What kind of danger had she been in? What had she been trying to keep me out of? Until what was safer for us? What did we have to find? Had it been the man she’d thought she was in love with that had killed her? Why—oh why—hadn’t she told me his name?
I checked the date and time on the call—the afternoon after I’d dropped my cell phone in the pool. I felt sick to my stomach. She’d needed me and I hadn’t been there for her. At the moment Alina had been so frantically trying to reach me, I’d been sunning lazily in the backyard, listening to my top one hundred mindless happy songs, my cell phone lying short-circuited and forgotten on the dining-room table.
I carefully pressed the save key, then listened to the rest of the messages, hoping she might have called back, but there was nothing else. According to the police, she’d died approximately four hours after she’d tried reaching me, although they hadn’t found her body in an alley for nearly two days.

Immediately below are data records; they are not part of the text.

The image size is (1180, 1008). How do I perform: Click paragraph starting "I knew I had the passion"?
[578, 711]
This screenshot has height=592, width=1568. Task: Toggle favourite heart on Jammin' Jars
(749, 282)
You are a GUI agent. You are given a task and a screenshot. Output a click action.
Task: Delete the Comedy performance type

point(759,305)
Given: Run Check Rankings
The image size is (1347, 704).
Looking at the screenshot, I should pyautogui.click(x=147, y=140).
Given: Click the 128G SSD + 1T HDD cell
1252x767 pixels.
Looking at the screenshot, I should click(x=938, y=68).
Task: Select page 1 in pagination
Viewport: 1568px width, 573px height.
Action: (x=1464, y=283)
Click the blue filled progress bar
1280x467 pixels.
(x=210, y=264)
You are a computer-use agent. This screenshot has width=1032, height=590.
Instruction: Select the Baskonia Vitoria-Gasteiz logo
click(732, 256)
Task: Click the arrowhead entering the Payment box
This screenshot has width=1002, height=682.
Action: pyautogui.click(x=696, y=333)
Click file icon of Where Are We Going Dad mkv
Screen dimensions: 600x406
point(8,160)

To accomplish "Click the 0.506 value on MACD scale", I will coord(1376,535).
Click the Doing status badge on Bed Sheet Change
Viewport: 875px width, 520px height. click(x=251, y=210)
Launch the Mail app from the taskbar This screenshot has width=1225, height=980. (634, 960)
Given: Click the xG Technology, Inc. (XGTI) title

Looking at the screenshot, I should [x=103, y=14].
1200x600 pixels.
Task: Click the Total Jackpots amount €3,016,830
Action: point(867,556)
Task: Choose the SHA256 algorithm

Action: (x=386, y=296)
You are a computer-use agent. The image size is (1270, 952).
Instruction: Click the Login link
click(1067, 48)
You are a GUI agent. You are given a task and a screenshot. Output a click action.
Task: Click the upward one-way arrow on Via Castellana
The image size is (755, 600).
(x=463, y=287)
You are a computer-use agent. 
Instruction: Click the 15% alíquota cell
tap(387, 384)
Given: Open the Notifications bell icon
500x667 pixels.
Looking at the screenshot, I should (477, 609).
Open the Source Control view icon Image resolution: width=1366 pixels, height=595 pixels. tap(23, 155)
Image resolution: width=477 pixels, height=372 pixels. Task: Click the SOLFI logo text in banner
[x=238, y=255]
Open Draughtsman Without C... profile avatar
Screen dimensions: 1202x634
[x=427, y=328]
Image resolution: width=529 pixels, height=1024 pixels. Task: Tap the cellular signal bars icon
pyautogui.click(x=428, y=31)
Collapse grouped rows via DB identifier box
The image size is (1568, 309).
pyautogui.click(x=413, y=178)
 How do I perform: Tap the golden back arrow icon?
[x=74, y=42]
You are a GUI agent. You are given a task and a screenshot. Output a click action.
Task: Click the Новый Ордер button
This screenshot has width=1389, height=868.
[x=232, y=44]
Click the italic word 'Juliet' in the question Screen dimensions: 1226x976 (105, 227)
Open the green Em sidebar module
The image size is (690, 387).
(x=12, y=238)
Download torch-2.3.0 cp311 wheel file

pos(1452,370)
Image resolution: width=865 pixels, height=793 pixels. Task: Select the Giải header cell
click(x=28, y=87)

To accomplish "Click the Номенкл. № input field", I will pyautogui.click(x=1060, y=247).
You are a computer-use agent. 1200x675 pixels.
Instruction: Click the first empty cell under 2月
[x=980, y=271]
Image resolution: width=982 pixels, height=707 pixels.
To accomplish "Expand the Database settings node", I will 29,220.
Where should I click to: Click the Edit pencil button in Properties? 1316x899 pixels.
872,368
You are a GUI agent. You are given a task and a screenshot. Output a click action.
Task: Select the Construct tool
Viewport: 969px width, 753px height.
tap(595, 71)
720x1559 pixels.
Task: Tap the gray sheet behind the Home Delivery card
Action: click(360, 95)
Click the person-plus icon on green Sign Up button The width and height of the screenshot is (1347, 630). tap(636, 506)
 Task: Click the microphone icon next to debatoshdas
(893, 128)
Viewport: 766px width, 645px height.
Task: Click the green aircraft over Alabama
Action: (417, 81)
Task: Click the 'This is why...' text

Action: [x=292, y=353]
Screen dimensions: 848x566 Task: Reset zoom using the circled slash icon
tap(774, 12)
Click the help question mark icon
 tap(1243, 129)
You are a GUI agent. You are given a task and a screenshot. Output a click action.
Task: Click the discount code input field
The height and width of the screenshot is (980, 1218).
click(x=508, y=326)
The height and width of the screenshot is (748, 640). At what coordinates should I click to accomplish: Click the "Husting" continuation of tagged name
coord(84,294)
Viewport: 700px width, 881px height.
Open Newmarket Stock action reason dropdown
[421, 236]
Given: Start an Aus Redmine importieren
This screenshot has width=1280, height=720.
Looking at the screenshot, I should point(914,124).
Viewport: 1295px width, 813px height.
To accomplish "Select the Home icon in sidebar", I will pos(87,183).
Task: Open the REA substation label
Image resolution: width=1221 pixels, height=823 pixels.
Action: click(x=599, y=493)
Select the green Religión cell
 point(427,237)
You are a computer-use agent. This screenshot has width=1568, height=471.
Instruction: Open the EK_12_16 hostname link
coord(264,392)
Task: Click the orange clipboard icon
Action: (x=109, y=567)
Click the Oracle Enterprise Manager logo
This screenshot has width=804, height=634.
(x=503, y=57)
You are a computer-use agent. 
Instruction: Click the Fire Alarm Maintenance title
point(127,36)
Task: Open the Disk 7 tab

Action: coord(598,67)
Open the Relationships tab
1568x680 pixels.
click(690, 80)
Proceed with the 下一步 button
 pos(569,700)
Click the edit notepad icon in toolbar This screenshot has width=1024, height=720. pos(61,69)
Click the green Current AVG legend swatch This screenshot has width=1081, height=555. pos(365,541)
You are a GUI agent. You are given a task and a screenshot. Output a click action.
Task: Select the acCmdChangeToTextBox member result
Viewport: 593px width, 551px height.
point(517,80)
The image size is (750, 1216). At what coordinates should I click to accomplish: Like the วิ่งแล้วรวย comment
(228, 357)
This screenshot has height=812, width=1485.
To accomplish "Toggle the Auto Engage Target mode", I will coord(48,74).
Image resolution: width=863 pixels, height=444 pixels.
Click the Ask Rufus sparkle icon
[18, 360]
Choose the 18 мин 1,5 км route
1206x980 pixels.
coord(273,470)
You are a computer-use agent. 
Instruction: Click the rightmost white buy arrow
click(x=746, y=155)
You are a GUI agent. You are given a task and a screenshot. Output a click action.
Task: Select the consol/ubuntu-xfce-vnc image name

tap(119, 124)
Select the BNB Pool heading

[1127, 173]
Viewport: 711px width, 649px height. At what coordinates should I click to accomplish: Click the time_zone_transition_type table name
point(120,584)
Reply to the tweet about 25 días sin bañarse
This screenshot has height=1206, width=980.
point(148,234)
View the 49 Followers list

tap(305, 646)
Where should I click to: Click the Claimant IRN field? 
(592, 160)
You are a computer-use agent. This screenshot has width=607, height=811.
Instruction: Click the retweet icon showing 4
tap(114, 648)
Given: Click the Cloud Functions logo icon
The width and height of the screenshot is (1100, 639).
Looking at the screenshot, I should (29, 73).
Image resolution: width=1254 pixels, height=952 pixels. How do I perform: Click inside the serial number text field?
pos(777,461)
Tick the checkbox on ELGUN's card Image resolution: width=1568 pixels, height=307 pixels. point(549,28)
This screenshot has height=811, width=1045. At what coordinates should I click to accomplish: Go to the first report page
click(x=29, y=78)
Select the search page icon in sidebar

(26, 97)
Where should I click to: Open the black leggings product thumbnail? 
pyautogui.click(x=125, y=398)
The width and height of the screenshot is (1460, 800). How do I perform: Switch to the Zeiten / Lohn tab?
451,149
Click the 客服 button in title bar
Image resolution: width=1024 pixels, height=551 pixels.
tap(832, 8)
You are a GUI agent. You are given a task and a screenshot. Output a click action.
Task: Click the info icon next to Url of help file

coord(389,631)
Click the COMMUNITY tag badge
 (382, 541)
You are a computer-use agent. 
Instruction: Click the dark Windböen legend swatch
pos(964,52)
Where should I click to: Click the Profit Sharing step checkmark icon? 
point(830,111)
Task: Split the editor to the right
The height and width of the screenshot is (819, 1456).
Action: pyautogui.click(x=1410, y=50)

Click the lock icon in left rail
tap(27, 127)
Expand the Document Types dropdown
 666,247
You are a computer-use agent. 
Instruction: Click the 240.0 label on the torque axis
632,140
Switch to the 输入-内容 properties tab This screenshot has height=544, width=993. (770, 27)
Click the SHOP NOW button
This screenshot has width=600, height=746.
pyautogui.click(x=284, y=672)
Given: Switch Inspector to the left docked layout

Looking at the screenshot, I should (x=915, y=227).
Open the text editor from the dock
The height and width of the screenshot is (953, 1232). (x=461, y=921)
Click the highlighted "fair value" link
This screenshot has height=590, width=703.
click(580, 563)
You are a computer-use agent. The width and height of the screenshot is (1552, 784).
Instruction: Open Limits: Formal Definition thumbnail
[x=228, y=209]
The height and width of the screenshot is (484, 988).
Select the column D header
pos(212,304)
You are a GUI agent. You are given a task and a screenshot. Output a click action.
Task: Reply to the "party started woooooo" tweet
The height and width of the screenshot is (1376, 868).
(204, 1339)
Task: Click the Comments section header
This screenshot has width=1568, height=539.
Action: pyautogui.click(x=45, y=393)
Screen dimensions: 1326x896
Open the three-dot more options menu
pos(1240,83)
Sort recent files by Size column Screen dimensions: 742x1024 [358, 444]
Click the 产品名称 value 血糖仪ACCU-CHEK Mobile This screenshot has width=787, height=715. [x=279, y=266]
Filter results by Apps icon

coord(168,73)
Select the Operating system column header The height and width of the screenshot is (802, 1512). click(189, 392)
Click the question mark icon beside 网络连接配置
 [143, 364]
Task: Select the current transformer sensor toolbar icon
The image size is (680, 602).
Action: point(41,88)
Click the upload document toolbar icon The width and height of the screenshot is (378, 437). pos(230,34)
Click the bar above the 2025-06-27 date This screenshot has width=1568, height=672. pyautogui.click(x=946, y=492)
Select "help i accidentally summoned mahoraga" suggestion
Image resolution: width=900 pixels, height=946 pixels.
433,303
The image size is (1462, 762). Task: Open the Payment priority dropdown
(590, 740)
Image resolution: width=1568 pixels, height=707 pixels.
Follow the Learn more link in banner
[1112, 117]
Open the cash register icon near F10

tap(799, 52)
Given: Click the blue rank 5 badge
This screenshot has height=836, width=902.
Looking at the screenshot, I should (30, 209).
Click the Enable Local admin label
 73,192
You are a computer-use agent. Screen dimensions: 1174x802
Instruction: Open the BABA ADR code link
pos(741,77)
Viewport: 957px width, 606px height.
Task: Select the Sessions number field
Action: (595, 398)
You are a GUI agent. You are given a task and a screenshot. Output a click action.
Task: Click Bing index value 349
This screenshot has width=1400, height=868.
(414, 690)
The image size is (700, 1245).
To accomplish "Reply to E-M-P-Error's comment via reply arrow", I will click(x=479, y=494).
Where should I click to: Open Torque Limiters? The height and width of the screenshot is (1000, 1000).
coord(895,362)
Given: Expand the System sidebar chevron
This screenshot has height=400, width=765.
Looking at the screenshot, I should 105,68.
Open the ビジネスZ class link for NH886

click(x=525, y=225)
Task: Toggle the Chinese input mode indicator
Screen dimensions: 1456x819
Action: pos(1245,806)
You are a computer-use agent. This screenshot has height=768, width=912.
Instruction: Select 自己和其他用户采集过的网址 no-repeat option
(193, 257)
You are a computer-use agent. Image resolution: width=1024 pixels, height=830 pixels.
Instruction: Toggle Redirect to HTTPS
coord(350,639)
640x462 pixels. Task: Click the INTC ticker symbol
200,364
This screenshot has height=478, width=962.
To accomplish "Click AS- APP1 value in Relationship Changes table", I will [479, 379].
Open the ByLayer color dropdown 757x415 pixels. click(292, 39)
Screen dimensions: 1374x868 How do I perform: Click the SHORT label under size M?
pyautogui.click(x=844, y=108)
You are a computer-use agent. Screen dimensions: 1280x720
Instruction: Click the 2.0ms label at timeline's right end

That was a visual I always worked real hard to block.
I closed my eyes and tried not to dwell on the thought that I’d missed my last chance to talk to her, tried not to think that maybe I could have done something to save her if only I’d answered. Those thoughts could make me crazy.
I replayed the message again. What was a shi-sadu? And what was the deal with her cryptic You don’t even know what you are? What could Alina possibly have meant by that?
By my third run-through, I knew the message by heart.
I also knew that there was no way I could play it for Mom and Dad. Not only would it drive them further off the deep end (if there was a deeper end than the one they were currently off), but they’d probably lock me in my room and throw away the key. I couldn’t see them taking any chances with their remaining child.
But . . . if I went to Dublin and played it for the police, they’d have to reopen her case, wouldn’t they? This was a bona fide lead. If Alina had been in love with someone, she would have been seen with him at some point, somewhere. At school, at her apartment, at work, somewhere. Somebody would know who he was.
And if the mystery man wasn’t her killer, surely he was the key to discovering who was. After all, he was “one of them.”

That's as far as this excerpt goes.